If you are reading this, you most likely know that  “[a] patent is invalid for indefiniteness if its claims, read in light of the specification delineating the patent, and the prosecution history, fail to inform, with reasonable certainty, those skilled in the art about the scope of the invention.” Nautlius, Inc. v. Biosig Instruments, Inc., 572 U.S 898, 910 (2014). On a motion for summary judgment, L’Oréal argued the UMass patents were indefinite because one skilled in the art could not determine what an amount effective to enhance the condition of the skin means. UMass, for its part, argued that the recited concentration range was that amount. The court, however, disagreed because UMass had previously argued that “the composition applied to the skin need not be limited to only the recited adenosine concentration [because]. . . not all adenosine will necessarily penetrate the dermal layer.”

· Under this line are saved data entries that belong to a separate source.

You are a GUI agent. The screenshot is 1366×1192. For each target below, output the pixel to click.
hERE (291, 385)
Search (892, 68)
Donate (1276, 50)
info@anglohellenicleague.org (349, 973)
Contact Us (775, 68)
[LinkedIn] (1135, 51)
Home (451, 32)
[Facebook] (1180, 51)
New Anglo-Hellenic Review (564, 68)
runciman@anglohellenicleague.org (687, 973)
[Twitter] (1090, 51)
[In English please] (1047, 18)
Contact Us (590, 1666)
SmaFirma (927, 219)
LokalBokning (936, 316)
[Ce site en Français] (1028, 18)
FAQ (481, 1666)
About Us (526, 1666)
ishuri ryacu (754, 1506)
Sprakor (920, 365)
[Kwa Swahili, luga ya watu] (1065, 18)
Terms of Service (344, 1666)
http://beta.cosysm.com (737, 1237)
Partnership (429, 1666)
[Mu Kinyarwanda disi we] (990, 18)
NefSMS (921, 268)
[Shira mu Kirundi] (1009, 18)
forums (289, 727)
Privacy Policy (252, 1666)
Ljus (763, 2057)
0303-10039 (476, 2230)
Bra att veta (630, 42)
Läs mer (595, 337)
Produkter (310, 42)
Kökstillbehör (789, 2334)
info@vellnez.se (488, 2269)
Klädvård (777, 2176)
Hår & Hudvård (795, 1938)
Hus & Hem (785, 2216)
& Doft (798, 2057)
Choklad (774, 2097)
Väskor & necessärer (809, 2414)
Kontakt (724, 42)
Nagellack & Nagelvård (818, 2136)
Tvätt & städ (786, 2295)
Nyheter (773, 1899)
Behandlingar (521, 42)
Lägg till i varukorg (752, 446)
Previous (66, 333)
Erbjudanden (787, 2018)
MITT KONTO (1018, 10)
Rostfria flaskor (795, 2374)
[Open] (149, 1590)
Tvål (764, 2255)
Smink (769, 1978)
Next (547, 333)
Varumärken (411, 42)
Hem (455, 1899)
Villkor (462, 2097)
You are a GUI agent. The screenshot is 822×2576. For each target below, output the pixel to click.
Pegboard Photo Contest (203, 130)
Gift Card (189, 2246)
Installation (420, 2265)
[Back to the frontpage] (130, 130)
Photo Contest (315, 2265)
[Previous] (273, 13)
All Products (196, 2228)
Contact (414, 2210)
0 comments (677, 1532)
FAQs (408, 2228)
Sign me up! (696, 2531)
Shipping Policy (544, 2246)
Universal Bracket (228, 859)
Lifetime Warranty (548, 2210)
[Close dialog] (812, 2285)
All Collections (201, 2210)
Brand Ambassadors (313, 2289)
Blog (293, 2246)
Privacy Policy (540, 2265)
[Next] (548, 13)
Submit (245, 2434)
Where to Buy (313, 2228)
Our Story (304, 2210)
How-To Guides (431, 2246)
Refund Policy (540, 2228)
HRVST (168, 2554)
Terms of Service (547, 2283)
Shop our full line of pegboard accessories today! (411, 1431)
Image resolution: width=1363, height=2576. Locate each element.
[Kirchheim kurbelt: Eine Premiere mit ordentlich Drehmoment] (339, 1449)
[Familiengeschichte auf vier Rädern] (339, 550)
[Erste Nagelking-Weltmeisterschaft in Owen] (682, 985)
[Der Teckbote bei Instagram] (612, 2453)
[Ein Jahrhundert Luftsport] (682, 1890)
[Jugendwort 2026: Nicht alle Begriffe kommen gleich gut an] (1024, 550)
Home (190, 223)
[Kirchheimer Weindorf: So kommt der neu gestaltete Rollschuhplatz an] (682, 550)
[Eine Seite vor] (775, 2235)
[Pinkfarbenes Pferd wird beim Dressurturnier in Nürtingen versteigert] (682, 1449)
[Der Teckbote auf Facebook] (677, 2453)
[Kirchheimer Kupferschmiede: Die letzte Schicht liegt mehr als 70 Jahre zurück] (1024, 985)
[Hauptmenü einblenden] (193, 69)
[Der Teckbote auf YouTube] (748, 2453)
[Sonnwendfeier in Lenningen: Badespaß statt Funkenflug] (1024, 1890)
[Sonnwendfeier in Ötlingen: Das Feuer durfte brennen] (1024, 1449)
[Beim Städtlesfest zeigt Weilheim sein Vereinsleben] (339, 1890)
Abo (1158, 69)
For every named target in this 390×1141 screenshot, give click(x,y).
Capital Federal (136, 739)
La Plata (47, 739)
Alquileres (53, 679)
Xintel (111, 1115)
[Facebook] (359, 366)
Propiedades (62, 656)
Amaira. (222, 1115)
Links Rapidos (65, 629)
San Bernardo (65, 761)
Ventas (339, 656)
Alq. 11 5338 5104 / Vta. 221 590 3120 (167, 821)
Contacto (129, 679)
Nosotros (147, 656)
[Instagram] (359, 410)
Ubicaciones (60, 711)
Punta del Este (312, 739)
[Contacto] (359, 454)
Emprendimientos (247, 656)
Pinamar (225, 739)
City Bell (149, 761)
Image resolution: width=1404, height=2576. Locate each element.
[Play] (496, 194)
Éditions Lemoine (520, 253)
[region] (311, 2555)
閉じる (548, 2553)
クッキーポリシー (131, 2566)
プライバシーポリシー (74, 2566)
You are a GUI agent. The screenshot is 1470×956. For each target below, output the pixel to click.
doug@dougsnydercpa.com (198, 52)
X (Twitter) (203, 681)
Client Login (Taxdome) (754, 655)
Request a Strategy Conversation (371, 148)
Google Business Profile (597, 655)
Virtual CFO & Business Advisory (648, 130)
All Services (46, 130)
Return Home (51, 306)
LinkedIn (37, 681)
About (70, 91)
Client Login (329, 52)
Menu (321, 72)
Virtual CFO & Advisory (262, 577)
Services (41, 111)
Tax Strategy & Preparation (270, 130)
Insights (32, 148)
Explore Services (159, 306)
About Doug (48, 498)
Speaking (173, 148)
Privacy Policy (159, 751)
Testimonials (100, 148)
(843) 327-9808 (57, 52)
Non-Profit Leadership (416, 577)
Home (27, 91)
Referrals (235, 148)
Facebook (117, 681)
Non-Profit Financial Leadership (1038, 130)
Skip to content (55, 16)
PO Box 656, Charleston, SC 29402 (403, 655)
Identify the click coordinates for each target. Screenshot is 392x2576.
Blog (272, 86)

Courts love it when a party makes their job easy, and in this case UMass did just that because their patent specification stated that “methods for measuring improvements in skin condition . . . can include subjective evaluations.” Bingo!  A patent term that turns on subjective evaluations, even if only one of many methods of measuring an improvement in skin condition is, at least in this court’s eyes, indefinite. Because the court found the term in both UMass patents “an amount effective to enhance the condition of the skin” to be indefinite, it held the UMass patents to be invalid. So if you are feeling a little wrinkly after a year indoors staring at Zoom sessions, go ahead and splurge on some L’Oréal Revitalift®.  Just don’t ask Ben Franklin if it worked or not.